Success in Small Towns
Interestingly, it is not just club operators in big metropolitan areas that are capitalizing on the corporate fitness trend. Mary Greeley Medical Center’s Lifetime Fitness Center in Story City, IA—population of about 3,500—has nine corporate fitness clients.
“Initially, we were approached by a company here in town that wanted to improve their employees’ health and fitness,” says Brenda Baker, supervisor of the fitness center. “They asked if we would give their workers a discount to our facility and then send them monthly utilization reports.”
One of Lifetime Fitness Center’s corporate clients, Key Cooperative, an agricultural co-op, reimburses each of its employees $15 per month if he or she works out at Lifetime Fitness Center at least eight times during that month.
“Even that small amount per month seems to be a good incentive for some employees to get them in the gym,” says Valaree Muhlenburg, human resources director at Key Cooperative.
The Society of Human Resource Management (SHRM) reports that 31 percent of organizations offer rewards or bonuses to employees who complete certain health and wellness activities. But bonuses, discounts and other incentives do not work for everyone. Enter one of the newest strategies: disincentives.

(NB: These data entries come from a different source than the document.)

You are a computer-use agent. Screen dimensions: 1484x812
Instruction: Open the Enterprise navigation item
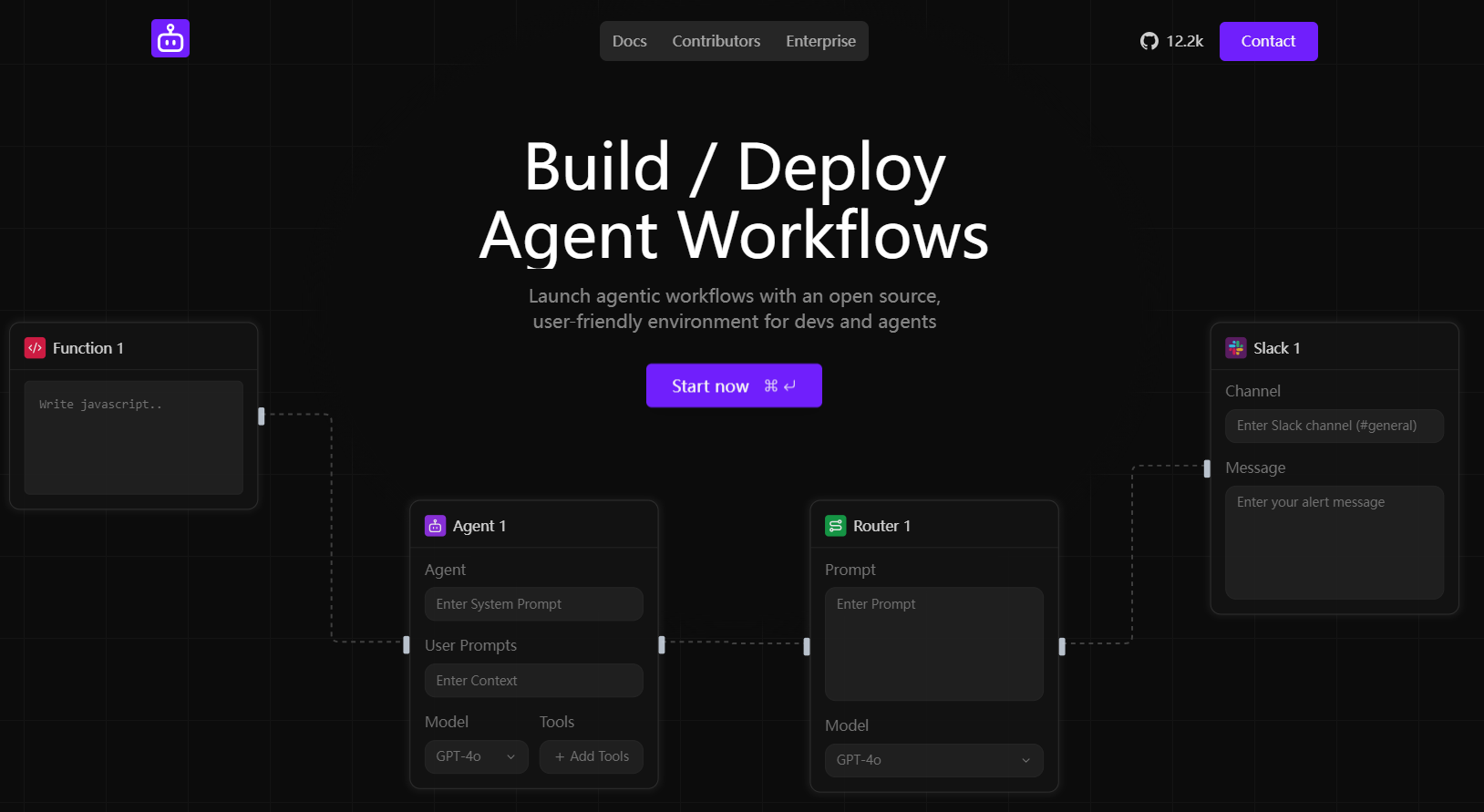[820, 41]
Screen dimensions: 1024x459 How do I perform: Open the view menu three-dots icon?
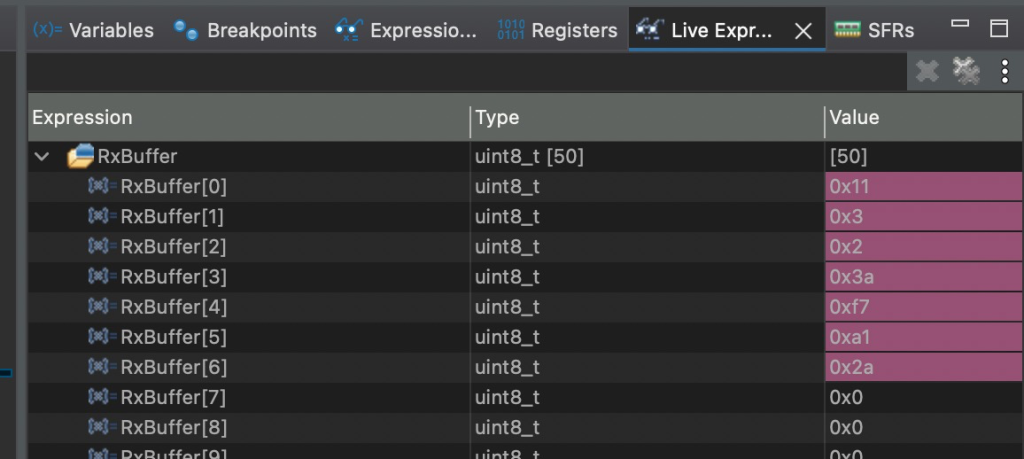coord(1004,70)
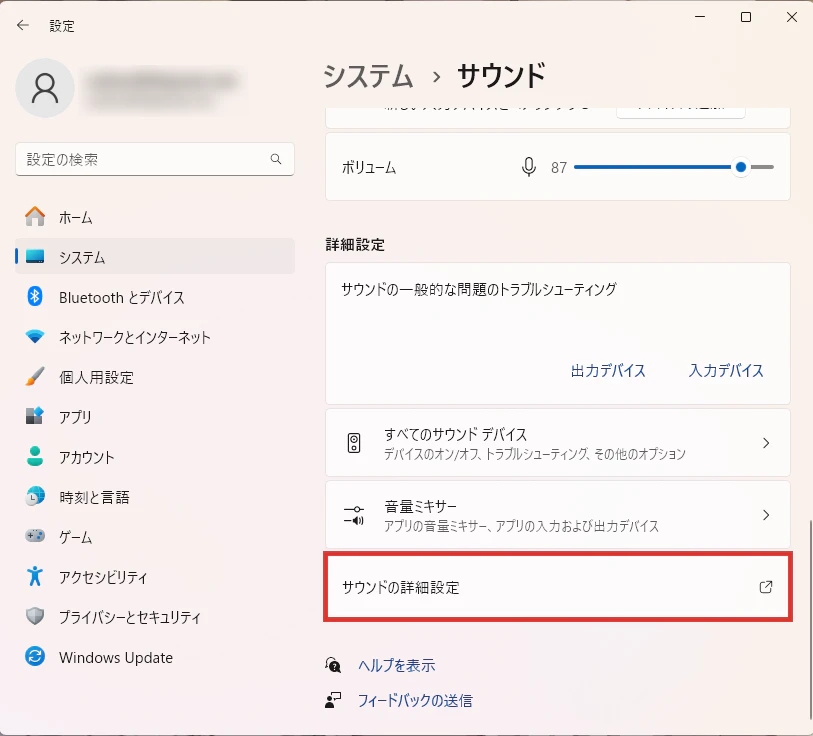Click the microphone icon beside the volume slider
Screen dimensions: 813x736
(529, 168)
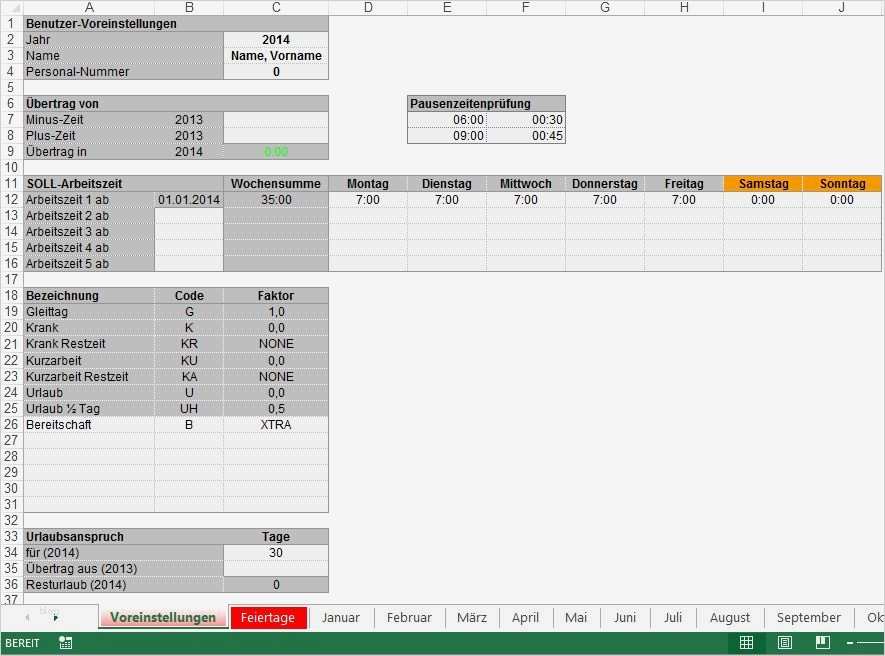Image resolution: width=885 pixels, height=656 pixels.
Task: Select the cell showing year 2014
Action: pyautogui.click(x=275, y=39)
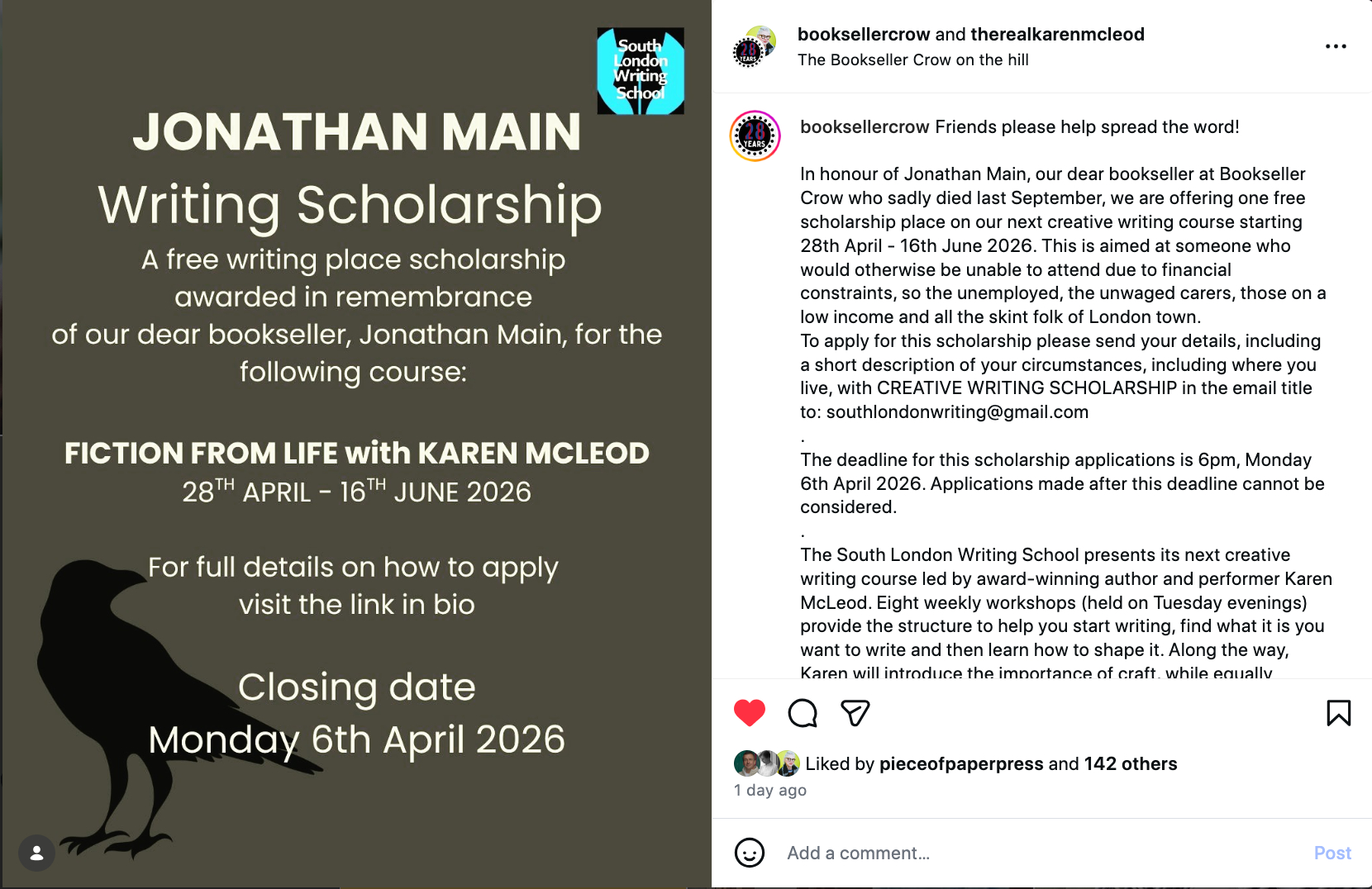This screenshot has height=889, width=1372.
Task: Open the three-dot more options menu
Action: pyautogui.click(x=1336, y=46)
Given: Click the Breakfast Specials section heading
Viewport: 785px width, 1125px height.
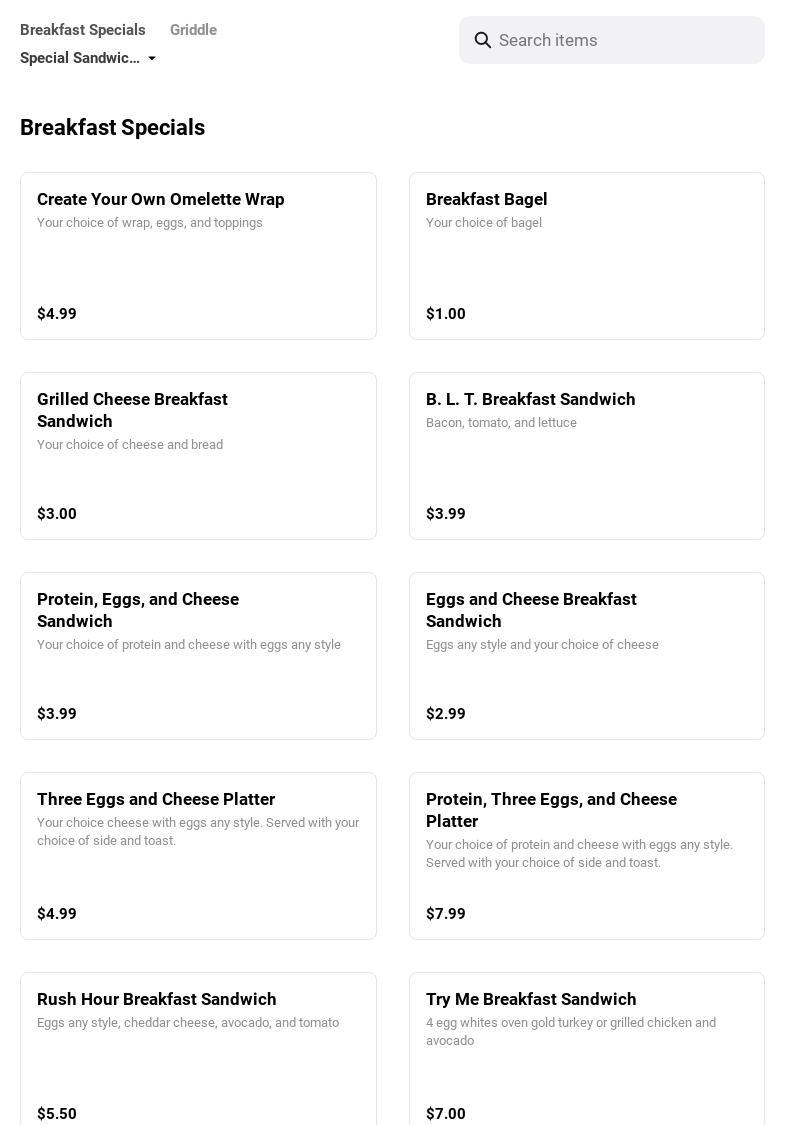Looking at the screenshot, I should (112, 128).
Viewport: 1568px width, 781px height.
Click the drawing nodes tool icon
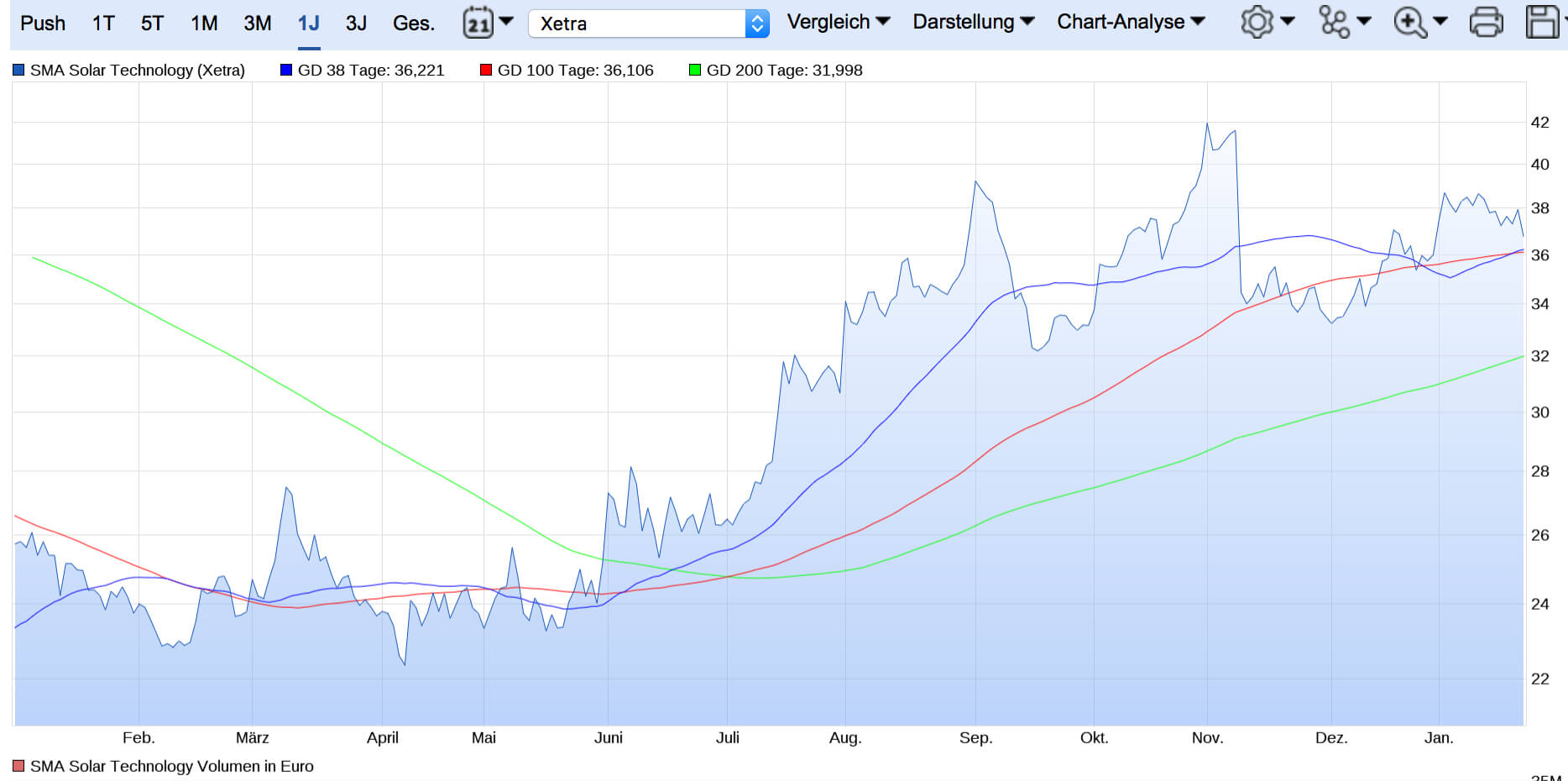pyautogui.click(x=1334, y=22)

“Even the insurance industry is starting to look at disincentives when they talk about employee consumerism,” Flanagan says. “In this concept, the onus is on the employee to participate and get well or pay more for their health care. A lot of companies are interested in that now. And HIPAA (the Health Insurance Portability and Accountability Act) allows for that. If a company offers a bona fide wellness program, it can offer an incentive to use it—or a disincentive to those who don’t.”